Required work:
1. Answer these questions using the RStudio Connect bundle text, one per line:
(a) In what form is a bundle uploaded to RStudio Connect?
(b) Which function creates the manifest.json?
(c) How many of a content item's bundles can be active at one time?
2. Reproduce everything in the RStudio Connect bundle text from "14.2.7.2 Creating a" down to "should go inside.", renaming "stakeholders" to "team leads".

Page extract:
--- start ---
The JSON response is the full set of content fields. Those you did not supply when creating the content will receive default values. The read-only fields that are not permitted by creation are computed internally by RStudio Connect as other operations occur.

Let’s define a CONTENT_GUID environment variable containing the identifier of this content we just created. We will use this variable in the remaining deployment examples.

export CONTENT_GUID="ccbd1a41-90a0-4b7b-89c7-16dd9ad47eb5"

14.2.7.2 Creating a Bundle

The RStudio Connect content “bundle” represents a point-in-time representation of your code. You can associate a number of bundles with your content, though only one bundle is active. The active bundle is used to render your report, run your application, and supplies what you see when you visit that content in your browser.

Create bundles to match your workflow:

• As you improve / enhance your content
• Corresponding to a Git commit or merge
• Upon completion of tests run in your continuous integration environment
• After review and approval by your stakeholders

The bundle is uploaded to RStudio Connect as a .tar.gz archive. You will use the tar utility to create this file. Before we create the archive, let’s consider what should go inside.

• All source files used by your content. This is usually a collection of .R, .Rmd, .py and .ipynb files. Include any required HTML, CSS, and Javascript resources, as well.
• Data files, images, or other resources that are loaded when executing or viewing your content. This might be .png, .jpg, .gif, .csv files. If your report uses an Excel spreadsheet as input, include it!

• A manifest.json. This JSON file describes the requirements of your content. For R content, this includes a full snapshot of all of your package requirements. The manifest.json is created with the rsconnect::writeManifest function.

  From the command-line:

  # This directory should be your current working directory.
  Rscript -e 'rsconnect::writeManifest()'

  From an R console:

  # This directory should be your current working directory.
--- end ---
Entries:
--- start ---
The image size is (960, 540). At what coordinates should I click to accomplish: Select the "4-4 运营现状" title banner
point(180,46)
--- end ---
--- start ---
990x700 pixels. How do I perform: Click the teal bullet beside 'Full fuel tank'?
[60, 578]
--- end ---
--- start ---
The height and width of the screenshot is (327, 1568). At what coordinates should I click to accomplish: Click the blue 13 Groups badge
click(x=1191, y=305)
--- end ---
Answers to the problems:
1.
(a) As a .tar.gz archive.
(b) The rsconnect::writeManifest function.
(c) Only one.

2.
14.2.7.2 Creating a Bundle

The RStudio Connect content “bundle” represents a point-in-time representation of your code. You can associate a number of bundles with your content, though only one bundle is active. The active bundle is used to render your report, run your application, and supplies what you see when you visit that content in your browser.

Create bundles to match your workflow:

• As you improve / enhance your content
• Corresponding to a Git commit or merge
• Upon completion of tests run in your continuous integration environment
• After review and approval by your team leads

The bundle is uploaded to RStudio Connect as a .tar.gz archive. You will use the tar utility to create this file. Before we create the archive, let’s consider what should go inside.